(Work instructions)
Write out exactly the lines of the entries below, from the first through the line containing "You are a computer-use agent. Image", and nothing beyond them.

Provided records section start

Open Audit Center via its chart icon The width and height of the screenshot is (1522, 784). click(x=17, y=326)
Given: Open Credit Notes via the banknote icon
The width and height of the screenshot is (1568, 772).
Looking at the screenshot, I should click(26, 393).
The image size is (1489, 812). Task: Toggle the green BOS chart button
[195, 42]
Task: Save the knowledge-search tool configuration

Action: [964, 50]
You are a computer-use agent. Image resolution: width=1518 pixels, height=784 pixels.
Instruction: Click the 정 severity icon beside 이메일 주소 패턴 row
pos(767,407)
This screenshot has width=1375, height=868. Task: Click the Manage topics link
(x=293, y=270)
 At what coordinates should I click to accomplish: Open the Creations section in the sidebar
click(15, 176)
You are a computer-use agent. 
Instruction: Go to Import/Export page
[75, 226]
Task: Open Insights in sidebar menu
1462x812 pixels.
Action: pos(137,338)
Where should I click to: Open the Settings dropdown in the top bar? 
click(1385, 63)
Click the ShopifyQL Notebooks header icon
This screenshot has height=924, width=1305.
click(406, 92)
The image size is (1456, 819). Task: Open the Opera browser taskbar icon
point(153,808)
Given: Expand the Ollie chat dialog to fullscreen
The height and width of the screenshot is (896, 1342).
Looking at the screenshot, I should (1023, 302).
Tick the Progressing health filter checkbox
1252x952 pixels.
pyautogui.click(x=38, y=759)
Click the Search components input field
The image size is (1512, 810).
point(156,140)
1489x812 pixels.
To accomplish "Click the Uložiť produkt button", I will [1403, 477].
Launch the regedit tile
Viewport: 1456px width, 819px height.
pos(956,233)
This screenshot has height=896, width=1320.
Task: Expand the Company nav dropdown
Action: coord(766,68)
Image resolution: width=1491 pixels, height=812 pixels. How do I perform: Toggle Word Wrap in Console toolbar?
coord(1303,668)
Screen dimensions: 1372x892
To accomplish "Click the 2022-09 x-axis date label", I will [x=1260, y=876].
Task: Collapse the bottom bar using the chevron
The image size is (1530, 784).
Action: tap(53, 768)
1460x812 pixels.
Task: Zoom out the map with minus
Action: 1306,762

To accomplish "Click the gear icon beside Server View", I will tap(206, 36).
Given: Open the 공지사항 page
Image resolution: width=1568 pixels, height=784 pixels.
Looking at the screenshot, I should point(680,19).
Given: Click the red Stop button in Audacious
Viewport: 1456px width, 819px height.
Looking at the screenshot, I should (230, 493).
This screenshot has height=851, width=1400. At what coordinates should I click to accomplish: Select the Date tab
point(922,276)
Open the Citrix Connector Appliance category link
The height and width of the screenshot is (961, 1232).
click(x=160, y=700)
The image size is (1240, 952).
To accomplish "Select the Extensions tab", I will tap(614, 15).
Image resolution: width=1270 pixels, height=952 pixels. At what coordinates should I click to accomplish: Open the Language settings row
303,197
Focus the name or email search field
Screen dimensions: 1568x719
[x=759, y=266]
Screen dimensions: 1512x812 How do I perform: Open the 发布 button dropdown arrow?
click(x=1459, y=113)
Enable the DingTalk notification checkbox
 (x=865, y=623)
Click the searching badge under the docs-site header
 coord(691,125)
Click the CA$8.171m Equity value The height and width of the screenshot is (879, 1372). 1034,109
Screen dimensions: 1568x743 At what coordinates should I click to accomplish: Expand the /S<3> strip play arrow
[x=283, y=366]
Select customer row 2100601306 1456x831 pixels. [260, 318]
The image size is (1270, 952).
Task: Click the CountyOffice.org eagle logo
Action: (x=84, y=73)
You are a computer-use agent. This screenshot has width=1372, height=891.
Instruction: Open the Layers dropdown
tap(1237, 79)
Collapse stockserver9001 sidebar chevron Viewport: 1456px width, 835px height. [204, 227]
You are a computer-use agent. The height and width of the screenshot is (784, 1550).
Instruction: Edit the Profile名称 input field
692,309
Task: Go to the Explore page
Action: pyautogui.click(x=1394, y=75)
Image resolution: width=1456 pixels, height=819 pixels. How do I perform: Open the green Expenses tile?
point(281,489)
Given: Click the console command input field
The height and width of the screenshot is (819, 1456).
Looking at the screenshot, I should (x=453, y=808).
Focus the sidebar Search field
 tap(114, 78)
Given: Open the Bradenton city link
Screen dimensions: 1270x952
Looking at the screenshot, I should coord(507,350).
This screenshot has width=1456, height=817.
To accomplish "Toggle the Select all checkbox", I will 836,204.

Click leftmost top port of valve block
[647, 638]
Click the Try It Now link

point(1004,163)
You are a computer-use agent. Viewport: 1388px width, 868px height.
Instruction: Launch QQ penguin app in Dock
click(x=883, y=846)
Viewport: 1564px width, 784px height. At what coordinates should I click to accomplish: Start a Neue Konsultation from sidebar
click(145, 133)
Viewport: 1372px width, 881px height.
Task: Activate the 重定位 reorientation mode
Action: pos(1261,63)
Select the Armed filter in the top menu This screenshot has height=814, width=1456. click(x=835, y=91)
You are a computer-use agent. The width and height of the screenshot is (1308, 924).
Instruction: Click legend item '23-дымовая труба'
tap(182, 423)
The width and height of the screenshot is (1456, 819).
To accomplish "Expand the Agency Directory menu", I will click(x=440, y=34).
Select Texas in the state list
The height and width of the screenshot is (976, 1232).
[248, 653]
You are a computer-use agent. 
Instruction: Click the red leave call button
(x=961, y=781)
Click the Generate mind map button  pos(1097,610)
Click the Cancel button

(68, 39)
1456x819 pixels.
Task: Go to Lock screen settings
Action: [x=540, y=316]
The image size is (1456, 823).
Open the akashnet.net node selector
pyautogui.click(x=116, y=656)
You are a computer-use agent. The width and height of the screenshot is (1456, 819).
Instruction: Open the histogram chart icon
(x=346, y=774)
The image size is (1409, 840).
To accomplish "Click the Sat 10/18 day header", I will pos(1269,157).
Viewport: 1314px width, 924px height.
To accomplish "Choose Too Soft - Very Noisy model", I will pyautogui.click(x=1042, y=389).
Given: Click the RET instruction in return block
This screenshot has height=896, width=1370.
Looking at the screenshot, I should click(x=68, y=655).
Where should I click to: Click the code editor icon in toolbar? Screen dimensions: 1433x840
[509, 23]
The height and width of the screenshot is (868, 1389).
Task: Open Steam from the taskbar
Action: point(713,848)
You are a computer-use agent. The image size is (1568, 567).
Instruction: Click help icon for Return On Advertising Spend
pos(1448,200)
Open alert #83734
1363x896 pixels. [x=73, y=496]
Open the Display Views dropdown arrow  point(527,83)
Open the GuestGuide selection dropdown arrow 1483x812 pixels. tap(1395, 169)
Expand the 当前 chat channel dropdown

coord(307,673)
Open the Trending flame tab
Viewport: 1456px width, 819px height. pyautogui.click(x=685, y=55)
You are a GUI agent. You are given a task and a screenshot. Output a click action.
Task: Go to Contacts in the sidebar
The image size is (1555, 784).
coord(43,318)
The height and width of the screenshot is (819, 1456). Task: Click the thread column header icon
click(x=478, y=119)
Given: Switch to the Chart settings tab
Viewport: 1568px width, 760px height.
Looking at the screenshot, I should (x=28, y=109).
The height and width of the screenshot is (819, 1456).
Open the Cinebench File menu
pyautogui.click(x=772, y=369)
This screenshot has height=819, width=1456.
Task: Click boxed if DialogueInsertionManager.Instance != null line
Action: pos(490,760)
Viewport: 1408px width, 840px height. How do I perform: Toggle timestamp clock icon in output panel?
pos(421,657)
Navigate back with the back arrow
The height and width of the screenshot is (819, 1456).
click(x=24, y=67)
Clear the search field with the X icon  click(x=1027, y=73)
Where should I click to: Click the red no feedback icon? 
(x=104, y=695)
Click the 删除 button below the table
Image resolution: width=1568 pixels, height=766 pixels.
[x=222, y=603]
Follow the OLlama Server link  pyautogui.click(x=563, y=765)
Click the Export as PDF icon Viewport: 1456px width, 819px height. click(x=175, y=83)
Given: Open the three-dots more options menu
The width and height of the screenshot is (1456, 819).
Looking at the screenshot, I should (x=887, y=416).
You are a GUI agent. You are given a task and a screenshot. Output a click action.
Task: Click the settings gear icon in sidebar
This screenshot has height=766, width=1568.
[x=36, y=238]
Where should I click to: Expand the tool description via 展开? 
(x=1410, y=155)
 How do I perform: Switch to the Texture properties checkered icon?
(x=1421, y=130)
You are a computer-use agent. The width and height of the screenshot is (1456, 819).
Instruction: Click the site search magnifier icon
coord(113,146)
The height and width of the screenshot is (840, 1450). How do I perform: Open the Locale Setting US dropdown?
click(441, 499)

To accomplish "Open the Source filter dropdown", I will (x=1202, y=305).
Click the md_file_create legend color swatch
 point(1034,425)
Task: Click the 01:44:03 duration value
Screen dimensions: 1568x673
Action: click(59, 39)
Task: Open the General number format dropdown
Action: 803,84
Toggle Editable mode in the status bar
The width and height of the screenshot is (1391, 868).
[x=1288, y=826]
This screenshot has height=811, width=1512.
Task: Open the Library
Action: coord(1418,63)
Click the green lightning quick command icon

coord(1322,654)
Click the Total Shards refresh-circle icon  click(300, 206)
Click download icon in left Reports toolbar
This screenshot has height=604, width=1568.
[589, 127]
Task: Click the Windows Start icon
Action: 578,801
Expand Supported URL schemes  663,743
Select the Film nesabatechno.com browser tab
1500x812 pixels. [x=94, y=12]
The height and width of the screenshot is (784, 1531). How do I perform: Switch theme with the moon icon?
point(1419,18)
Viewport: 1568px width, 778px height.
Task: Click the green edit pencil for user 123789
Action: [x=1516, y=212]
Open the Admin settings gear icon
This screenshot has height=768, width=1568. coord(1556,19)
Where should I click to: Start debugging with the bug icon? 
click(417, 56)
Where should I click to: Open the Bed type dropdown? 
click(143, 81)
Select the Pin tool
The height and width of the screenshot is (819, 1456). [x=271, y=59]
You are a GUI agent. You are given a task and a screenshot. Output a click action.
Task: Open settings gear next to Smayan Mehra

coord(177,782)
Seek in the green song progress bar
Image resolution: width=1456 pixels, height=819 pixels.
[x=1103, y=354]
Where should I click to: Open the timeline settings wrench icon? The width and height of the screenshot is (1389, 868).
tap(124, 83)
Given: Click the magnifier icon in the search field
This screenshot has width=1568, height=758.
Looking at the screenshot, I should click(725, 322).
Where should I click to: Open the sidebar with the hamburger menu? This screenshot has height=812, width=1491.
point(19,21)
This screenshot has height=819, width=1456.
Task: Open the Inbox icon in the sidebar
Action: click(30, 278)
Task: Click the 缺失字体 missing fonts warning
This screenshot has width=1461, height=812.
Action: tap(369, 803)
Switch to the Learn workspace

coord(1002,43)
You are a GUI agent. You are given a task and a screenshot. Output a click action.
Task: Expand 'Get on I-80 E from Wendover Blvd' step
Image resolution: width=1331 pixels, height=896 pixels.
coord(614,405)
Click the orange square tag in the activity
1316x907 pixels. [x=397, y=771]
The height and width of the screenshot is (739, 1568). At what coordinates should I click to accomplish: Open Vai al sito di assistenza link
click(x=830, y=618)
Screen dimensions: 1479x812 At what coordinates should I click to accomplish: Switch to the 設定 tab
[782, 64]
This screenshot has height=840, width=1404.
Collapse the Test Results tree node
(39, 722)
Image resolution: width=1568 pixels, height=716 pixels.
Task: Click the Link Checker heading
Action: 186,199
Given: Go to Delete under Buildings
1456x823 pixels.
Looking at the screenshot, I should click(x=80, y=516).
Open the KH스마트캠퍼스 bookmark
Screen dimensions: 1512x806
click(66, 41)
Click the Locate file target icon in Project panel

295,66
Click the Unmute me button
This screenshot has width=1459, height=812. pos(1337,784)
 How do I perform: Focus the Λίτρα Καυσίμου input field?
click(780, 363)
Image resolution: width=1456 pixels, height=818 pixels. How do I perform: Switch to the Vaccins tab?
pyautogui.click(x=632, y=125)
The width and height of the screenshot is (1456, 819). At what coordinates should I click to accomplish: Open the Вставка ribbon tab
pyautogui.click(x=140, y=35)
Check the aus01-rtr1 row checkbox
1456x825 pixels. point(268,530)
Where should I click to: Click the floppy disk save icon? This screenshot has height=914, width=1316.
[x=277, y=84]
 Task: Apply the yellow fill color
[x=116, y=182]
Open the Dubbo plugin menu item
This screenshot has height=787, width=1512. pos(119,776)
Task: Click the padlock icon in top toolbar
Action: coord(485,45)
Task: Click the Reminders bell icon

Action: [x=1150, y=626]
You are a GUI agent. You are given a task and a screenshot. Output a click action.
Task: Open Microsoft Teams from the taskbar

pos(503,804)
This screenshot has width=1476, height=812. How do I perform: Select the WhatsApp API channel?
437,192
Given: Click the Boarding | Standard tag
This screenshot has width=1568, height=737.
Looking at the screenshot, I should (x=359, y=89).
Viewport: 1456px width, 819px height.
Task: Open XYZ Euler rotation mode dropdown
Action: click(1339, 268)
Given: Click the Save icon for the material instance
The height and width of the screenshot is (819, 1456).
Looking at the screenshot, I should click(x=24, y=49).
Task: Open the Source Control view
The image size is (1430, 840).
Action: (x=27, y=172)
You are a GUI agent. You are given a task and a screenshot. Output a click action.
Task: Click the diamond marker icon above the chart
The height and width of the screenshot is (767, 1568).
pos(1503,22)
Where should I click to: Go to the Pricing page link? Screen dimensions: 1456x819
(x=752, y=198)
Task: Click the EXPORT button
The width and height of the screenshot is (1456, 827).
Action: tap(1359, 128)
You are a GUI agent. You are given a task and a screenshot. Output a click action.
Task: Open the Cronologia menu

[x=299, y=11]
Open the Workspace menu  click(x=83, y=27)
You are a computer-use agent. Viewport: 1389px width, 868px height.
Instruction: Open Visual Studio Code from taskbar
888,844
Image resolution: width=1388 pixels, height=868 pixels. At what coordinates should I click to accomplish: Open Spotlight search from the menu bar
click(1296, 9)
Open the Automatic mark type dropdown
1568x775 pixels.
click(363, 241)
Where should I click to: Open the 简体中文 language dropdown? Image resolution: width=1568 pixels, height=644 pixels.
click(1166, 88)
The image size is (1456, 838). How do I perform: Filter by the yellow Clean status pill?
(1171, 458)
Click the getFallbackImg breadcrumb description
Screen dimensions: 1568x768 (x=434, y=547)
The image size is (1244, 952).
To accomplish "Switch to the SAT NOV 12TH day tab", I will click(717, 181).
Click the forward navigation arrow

Provided records section end

(Solution to this task)
Open Audit Center via its chart icon The width and height of the screenshot is (1522, 784). click(x=17, y=326)
Given: Open Credit Notes via the banknote icon
The width and height of the screenshot is (1568, 772).
Looking at the screenshot, I should click(26, 393).
The image size is (1489, 812). Task: Toggle the green BOS chart button
[195, 42]
Task: Save the knowledge-search tool configuration

Action: [964, 50]
You are a computer-use agent. Image resolution: width=1518 pixels, height=784 pixels.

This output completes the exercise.